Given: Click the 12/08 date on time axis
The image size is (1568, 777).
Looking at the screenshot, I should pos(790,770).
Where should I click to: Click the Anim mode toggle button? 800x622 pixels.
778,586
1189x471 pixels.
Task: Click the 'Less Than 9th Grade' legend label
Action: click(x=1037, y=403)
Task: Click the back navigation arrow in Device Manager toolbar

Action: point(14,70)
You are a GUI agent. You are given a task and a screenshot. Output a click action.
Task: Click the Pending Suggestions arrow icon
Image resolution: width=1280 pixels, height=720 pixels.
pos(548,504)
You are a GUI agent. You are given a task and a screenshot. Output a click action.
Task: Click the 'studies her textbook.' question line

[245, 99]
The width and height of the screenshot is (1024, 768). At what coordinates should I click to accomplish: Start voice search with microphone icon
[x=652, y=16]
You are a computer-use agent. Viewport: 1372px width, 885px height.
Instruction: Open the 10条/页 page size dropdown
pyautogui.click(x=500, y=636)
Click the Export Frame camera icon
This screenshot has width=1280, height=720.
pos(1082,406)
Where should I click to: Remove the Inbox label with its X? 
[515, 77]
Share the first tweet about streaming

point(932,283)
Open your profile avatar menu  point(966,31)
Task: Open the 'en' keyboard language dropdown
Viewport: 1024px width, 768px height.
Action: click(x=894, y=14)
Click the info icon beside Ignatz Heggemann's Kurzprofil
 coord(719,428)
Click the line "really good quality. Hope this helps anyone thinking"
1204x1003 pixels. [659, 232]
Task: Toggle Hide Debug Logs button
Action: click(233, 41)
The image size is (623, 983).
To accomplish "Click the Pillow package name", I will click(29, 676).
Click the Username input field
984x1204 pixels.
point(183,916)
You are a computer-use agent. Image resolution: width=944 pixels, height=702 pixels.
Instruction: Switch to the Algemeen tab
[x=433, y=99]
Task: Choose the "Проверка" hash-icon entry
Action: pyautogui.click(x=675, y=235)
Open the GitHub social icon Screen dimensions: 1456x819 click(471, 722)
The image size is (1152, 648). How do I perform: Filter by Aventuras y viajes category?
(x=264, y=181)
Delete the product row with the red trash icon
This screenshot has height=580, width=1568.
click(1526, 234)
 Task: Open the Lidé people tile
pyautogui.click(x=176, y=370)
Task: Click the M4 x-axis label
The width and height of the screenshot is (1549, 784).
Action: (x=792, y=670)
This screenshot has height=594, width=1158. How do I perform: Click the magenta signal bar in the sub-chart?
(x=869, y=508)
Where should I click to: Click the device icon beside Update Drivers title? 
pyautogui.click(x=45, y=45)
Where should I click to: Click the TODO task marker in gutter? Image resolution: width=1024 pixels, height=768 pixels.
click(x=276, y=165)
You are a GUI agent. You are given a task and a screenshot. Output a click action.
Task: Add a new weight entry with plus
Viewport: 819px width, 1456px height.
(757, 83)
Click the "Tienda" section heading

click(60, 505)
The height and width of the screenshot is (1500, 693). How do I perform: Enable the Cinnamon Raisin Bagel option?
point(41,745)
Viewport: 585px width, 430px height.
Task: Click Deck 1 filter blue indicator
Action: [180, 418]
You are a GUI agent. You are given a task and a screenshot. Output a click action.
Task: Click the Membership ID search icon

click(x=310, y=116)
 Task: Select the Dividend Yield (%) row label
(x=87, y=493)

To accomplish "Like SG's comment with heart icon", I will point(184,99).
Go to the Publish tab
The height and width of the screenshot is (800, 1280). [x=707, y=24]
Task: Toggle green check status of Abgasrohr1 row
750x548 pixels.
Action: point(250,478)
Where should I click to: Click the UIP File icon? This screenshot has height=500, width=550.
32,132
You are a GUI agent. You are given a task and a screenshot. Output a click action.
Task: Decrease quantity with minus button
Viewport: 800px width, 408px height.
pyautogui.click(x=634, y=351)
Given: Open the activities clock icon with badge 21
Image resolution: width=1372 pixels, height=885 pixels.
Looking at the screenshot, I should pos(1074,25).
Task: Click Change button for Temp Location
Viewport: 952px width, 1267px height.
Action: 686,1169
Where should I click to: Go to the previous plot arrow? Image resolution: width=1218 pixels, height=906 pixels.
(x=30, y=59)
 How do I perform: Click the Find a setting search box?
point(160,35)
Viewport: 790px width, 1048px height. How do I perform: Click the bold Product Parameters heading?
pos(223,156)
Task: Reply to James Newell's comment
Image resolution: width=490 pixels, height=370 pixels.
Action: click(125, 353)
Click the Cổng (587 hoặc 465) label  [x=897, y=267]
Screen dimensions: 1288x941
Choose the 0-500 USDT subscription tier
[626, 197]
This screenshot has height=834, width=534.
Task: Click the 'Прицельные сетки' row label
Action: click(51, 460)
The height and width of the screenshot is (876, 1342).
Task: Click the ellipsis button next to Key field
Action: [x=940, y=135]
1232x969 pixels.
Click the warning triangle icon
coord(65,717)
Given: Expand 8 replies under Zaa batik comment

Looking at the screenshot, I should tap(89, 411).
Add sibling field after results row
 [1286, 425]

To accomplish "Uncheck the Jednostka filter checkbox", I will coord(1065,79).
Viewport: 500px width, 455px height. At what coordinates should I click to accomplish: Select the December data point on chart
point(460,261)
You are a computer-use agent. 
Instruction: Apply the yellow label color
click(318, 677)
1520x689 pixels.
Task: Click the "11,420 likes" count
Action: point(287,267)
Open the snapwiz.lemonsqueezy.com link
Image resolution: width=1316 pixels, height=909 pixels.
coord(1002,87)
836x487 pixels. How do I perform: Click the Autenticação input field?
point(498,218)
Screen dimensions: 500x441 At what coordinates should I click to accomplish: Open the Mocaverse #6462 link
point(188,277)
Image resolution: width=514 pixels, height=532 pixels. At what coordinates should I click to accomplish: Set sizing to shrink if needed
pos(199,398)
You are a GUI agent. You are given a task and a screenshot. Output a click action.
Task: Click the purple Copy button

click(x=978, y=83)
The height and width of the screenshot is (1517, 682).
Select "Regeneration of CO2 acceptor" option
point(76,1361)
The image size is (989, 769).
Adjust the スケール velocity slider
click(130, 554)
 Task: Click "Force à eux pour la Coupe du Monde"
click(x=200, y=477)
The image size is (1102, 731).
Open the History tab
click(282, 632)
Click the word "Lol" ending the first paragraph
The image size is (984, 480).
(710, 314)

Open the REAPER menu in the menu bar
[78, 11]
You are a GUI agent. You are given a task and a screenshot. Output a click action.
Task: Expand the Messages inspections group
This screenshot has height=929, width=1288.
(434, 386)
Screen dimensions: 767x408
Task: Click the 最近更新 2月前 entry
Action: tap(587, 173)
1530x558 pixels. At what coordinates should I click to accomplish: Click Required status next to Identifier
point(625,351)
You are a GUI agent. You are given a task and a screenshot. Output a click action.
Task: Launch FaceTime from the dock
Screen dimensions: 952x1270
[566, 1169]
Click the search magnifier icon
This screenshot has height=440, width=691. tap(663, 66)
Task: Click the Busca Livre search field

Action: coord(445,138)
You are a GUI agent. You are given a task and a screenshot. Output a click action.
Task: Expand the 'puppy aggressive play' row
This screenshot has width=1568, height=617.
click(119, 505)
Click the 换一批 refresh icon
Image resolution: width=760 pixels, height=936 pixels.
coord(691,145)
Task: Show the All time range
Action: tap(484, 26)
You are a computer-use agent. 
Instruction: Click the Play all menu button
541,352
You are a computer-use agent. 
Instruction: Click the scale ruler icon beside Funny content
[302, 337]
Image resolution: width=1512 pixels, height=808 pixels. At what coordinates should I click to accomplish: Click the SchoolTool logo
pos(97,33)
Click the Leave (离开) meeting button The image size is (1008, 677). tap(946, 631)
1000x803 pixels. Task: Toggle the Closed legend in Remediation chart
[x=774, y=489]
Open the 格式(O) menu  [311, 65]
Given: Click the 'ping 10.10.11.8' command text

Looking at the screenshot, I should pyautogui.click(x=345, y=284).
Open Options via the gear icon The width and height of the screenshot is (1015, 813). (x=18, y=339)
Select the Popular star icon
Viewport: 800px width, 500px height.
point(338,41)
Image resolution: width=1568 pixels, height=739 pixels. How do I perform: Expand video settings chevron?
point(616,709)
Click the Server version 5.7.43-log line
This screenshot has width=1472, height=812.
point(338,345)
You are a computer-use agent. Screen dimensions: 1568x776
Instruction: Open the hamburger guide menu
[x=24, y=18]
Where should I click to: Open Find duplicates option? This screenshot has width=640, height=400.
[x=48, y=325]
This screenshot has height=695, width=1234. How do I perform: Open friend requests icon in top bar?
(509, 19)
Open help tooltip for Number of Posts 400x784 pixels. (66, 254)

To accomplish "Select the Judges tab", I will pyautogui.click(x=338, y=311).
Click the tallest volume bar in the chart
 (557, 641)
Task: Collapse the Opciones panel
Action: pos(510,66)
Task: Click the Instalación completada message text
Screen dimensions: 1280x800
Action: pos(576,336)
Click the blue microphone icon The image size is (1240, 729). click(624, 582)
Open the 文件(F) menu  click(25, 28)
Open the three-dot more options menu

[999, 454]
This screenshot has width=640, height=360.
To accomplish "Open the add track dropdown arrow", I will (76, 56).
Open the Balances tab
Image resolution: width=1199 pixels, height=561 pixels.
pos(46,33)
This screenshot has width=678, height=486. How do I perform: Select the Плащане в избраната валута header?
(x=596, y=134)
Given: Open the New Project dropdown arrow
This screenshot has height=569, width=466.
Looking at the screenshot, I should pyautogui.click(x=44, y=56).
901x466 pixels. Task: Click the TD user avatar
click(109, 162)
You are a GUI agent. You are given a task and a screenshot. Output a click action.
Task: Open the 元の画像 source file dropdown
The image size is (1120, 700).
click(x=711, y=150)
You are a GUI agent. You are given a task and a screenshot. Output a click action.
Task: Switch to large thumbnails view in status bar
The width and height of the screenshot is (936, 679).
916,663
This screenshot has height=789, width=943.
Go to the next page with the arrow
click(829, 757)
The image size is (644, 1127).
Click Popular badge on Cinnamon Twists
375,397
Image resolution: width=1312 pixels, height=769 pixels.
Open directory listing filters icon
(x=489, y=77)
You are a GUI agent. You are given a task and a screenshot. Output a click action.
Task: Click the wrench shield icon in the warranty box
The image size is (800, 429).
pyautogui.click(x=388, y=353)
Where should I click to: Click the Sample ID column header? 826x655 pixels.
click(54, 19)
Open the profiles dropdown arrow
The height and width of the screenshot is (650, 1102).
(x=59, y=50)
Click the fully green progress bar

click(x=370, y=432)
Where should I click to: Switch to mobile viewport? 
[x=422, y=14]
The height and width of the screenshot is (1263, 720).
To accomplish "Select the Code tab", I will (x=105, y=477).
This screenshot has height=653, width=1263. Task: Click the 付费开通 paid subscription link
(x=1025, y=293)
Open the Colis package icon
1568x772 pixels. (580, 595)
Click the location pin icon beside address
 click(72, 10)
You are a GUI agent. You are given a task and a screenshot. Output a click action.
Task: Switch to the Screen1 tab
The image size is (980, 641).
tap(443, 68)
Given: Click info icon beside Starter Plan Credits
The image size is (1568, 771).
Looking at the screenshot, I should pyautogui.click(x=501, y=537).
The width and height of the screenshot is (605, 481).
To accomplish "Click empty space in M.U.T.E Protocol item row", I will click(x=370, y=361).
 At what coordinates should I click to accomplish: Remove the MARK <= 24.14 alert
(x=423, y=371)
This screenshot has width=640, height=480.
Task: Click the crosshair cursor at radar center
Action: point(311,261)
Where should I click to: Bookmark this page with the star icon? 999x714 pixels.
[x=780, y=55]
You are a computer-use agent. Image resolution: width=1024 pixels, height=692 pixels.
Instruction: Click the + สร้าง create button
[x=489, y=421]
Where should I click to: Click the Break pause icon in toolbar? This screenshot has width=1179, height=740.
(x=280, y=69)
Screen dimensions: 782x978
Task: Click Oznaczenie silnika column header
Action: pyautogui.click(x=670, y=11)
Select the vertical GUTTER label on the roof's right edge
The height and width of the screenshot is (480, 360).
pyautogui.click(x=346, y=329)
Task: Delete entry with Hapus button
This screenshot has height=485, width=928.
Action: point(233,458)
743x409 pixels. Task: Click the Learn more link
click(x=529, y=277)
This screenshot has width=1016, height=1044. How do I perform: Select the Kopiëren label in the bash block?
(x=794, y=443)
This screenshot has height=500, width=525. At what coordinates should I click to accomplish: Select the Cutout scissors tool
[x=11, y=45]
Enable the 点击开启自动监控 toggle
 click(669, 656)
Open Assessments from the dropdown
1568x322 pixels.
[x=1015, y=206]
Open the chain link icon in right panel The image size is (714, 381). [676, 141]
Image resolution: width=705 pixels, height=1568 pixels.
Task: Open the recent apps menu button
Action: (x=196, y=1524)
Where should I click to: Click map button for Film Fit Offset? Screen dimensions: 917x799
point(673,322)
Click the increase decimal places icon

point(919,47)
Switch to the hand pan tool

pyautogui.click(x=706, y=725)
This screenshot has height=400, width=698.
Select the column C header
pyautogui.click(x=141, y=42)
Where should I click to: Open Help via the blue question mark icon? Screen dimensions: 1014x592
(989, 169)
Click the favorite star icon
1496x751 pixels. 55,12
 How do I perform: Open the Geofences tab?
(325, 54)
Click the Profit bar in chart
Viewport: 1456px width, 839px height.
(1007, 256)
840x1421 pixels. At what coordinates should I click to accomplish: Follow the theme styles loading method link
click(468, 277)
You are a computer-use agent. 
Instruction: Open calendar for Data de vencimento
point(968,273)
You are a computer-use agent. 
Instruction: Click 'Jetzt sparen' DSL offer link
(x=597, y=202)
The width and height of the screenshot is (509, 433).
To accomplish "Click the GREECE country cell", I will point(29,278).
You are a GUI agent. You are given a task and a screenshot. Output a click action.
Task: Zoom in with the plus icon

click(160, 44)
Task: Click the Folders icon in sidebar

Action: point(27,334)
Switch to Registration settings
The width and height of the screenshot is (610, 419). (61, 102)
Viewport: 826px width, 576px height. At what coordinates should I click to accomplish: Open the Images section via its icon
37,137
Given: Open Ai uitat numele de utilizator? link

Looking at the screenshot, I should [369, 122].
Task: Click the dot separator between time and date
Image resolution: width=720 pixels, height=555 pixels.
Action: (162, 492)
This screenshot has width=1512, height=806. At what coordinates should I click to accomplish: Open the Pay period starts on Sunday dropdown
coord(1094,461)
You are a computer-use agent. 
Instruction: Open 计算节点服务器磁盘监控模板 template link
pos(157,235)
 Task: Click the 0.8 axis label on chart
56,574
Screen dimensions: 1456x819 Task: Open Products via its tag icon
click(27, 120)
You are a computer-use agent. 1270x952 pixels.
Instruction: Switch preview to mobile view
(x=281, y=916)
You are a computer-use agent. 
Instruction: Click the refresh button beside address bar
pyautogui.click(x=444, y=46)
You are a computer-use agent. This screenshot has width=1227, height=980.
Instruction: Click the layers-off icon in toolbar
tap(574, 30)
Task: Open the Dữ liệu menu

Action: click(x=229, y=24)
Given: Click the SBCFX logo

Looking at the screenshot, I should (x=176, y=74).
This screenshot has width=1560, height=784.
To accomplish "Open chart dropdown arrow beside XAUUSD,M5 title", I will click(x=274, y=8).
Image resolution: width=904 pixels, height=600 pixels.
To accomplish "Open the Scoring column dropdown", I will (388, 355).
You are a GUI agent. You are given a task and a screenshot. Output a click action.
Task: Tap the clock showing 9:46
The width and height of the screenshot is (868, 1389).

» Your objective
Beginning at the line with "Where should I click to: Open Find" and ending at the line with "Task: Switch to large", reproduce each line of the data above exactly, and add no other lines.

» Expected answer
Where should I click to: Open Find duplicates option? This screenshot has width=640, height=400.
[x=48, y=325]
This screenshot has height=695, width=1234. How do I perform: Open friend requests icon in top bar?
(509, 19)
Open help tooltip for Number of Posts 400x784 pixels. (66, 254)

To accomplish "Select the Judges tab", I will pyautogui.click(x=338, y=311).
Click the tallest volume bar in the chart
 (557, 641)
Task: Collapse the Opciones panel
Action: pos(510,66)
Task: Click the Instalación completada message text
Screen dimensions: 1280x800
Action: pos(576,336)
Click the blue microphone icon The image size is (1240, 729). click(624, 582)
Open the 文件(F) menu  click(25, 28)
Open the three-dot more options menu

[999, 454]
This screenshot has width=640, height=360.
To accomplish "Open the add track dropdown arrow", I will (76, 56).
Open the Balances tab
Image resolution: width=1199 pixels, height=561 pixels.
pos(46,33)
This screenshot has width=678, height=486. How do I perform: Select the Плащане в избраната валута header?
(x=596, y=134)
Given: Open the New Project dropdown arrow
This screenshot has height=569, width=466.
Looking at the screenshot, I should pyautogui.click(x=44, y=56).
901x466 pixels. Task: Click the TD user avatar
click(109, 162)
You are a GUI agent. You are given a task and a screenshot. Output a click action.
Task: Open the 元の画像 source file dropdown
The image size is (1120, 700).
click(x=711, y=150)
You are a GUI agent. You are given a task and a screenshot. Output a click action.
Task: Switch to large thumbnails view in status bar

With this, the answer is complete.